ATM Twenty-Ten, baby!
A very nice first day back in several days - and a good start to 2010 as well.
For the next couple of weeks, I'm looking to train three days a week, then kick it up to four and, in the last few weeks before the first Revolution tournament of the year, five. I'm trying to focus on qualitative training, making sure that I am taking advantage of every moment I'm on the mat to learn and get better.
Part of this is pratical, remembering what happened, taking notes and reviewing them. But a large part of it is psychological or Right Mind-based, which is of course good and bad news. But there's no time like the first few days of a new year to set out your resolutions and goals, to start to forge those habits that months from now will result in better performance, deeper feeling, seamless circuitry.

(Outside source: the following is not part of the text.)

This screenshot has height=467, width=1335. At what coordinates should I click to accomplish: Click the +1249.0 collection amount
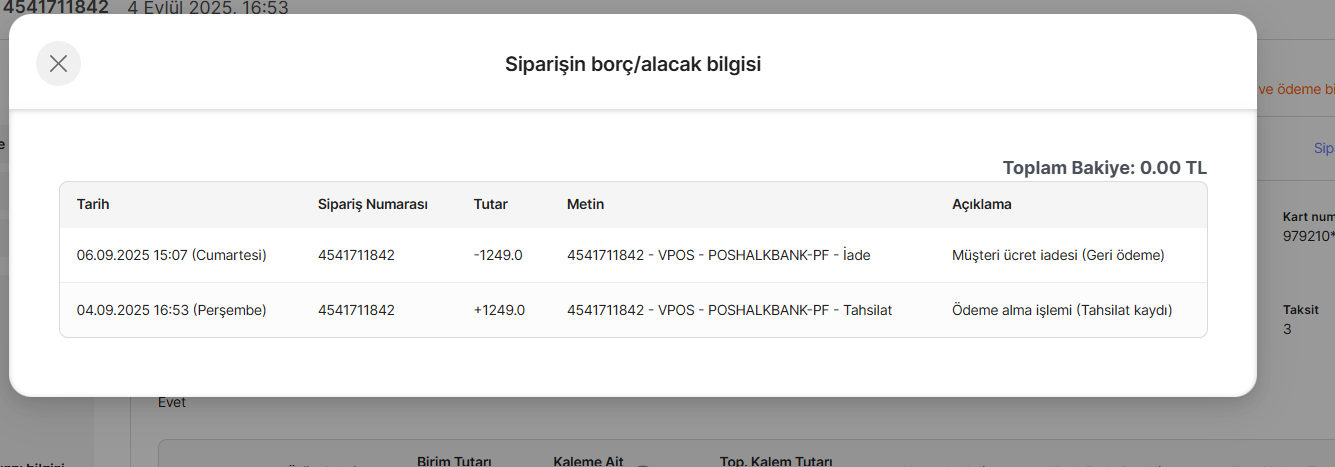[x=499, y=310]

The first class started off with a warmup, then stand up/conditioning focusing on inside reaps off the collar grip. It's all great stuff to have in the arsenal, and I like how it is all built off the one fundamental grip on the collar. Even though the Jacare remains my go-to option off the collar grip, it's only that much more helpful to have options and alternatives.

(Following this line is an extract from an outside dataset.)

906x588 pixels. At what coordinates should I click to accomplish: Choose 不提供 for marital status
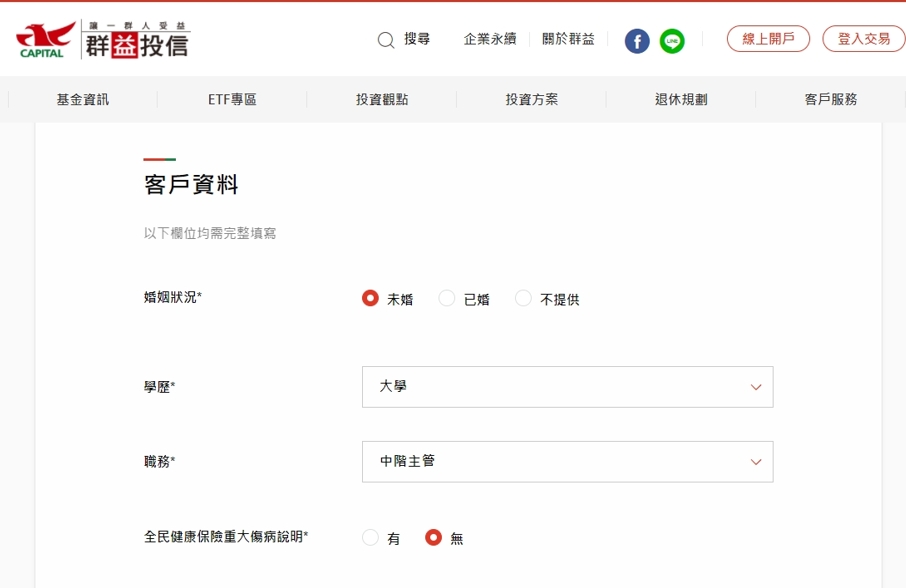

The instructional was two of the Five Step Intro Class: a mount escape and passing the guard from the knees. The mount escape was the foot drag escape to half guard, which I CBDP'd as: TURN / STEP / LIFT / SLIDE / HOOK / HALF.
The guard pass from knees used the knee-in-the-middle wedge to open the guard, then the double underhook pass. Rodrigo emphasized keeping the elbows wide to avoid having the guy insert his hooks under your legs . Drilling this with Steve, I also could see how key elevating the hips off the mat was to immobilizing the guy on bottom.

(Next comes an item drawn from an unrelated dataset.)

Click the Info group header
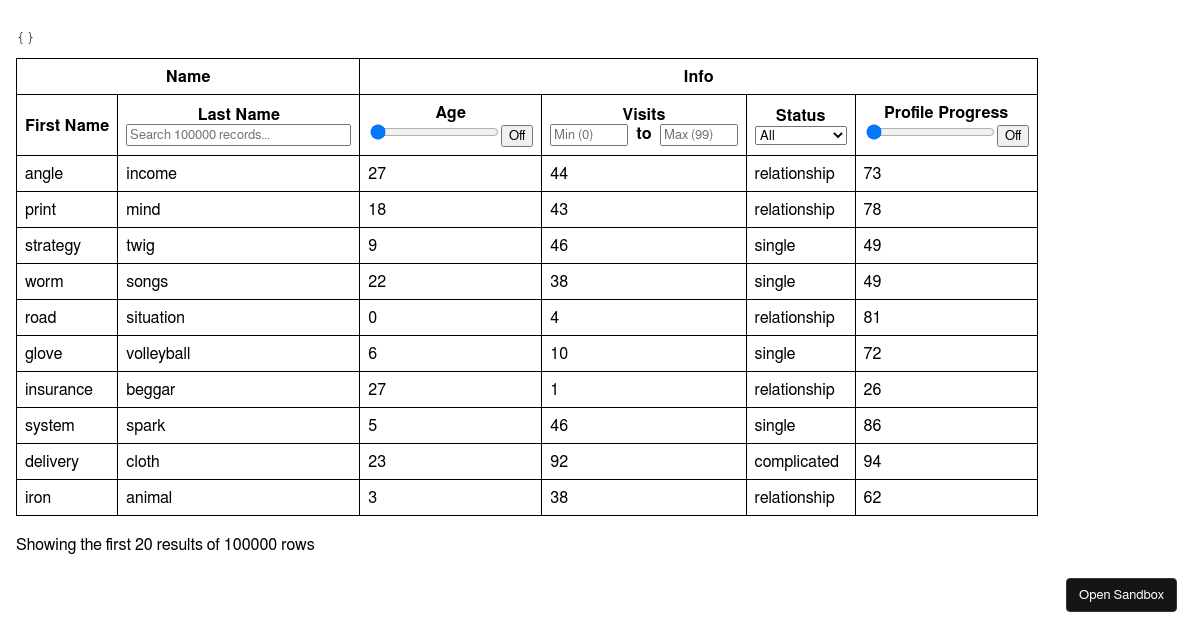 (698, 76)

In the advanced class, Rodrigo had a nice pace of drills (armlocks and triangles from the guard), conditioning (chokes, pushups), and specific (side control, rear mount, guard/pass guard). I would love it if we did more of this format for the advanced classes. It's really nice to get a mix of everything. There might be a week go by when you are never fighting against someone whose taken your back, or against knee on belly. This way, you are always covering the bases. If it were up to me, I'd probably never attack with a triangle from the guard. But with classes structured this way, I'm a lot more likely to give it a try.
One other thing I liked was the fact that I was focusing on the critical areas: cross guard, weak side half guard and, most importantly, standing to pass the guard. In fact, I don't think I tried to pass once on the ground.
That's the kind of thing that will pay off over the next few months. And it was great to feel as if I am off to a good start with it.
172.6 in the gi pre-train / 160.8 no gi post-train.